I have been asked to create a classifier to identify the speaker of recordings of individual phrases spoken by either Di or Souhaib. Each sound sample consists of 1,000 amplitude values, which have been downsampled from the original recordings. For my final classifier, I have researched and exploited some of the properties of frequency spectra of sound waves, as well as other techniques in audio analysis.

Before we embark on this project, though:

set.seed(7) #For luck!

Data Exploration

First, let’s plot some of our training data.

marrangeGrob(basic_plots, nrow=2, ncol=1, top=NULL)

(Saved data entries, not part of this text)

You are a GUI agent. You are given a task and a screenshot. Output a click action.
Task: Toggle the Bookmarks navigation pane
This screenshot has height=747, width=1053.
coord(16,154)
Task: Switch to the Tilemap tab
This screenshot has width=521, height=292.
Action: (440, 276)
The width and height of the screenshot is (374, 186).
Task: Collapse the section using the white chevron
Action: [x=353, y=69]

A problem is immediately evident. It appears the waveform of the same word spoken by Di and Souhaib have a relatively high covariance, compared with two different words spoken by the same speaker. This pattern is evident in the full training data, plotted as overlaid waveforms:

ggplot(tr_long, aes(time, value, colour=name, alpha=name)) + 
  geom_line() + 
  scale_alpha_discrete(range=c(1, 0.7)) +
  labs(title="All waveforms overlaid", y="amplitude")

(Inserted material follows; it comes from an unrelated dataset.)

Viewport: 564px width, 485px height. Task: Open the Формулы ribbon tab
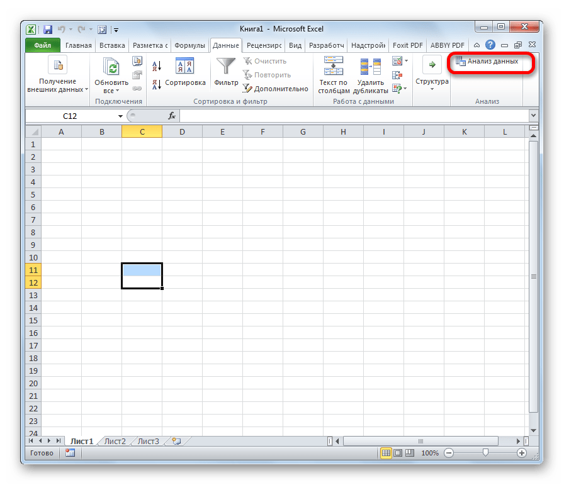coord(189,45)
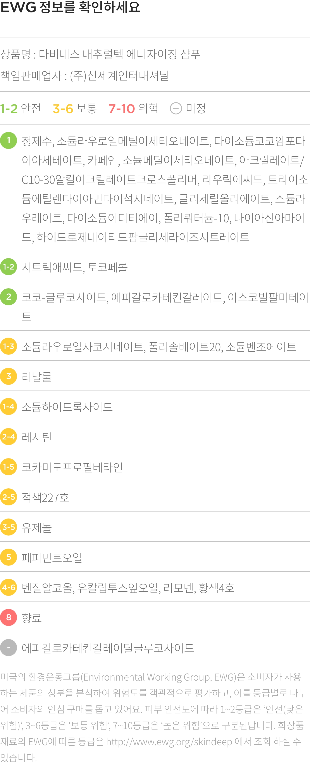Click the ewg.org/skindeep URL text

point(169,742)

We will therefore need to try to extract features of the data that have low variance between different words, but high variance between different speakers.

Before transforming our data however, let’s see if there are any sections of the raw waveforms that have any predictive power. We will define a function, separation_plot(), that takes a two column data frame, fits a linear Support Vector Machine, and plots the resulting classifier. This will allow us to rapidly investigate potential features.

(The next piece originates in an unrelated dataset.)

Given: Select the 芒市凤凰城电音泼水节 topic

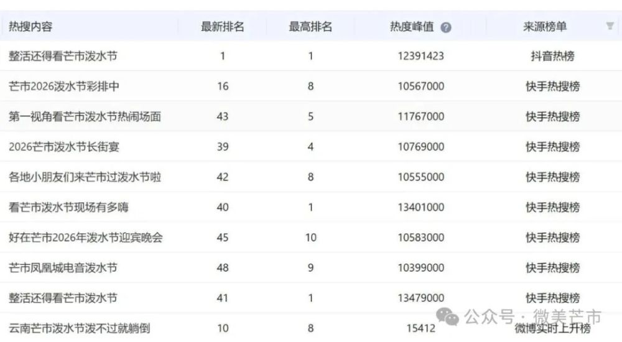Looking at the screenshot, I should (x=63, y=268).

We will define tr as the waveforms of the training data, and ts as the waveforms of the test data.

Classification using the raw waveform

First up: by eyeballing the above waveform plot, the following separation was found on the raw waveforms. Note that we are only considering the absolute values of the waveforms, as a negative value on a waveform represents the same amplitude as a positive value.

When we create each linear SVM classifier, we will also keep a running count of wrong predictions in the training set, wrong_tally.

amplitude_separation <- data.frame(apply(tr, 1, function(x){mean(subset(abs(x[600:825]), abs(x[600:825]) > .1))}), 
                                   apply(tr, 1, function(x){mean(x[-(600:825)])}))
                "Mean of amplitudes > 0.1 at 599 < time < 826", 
                "Mean of remaining amplitudes")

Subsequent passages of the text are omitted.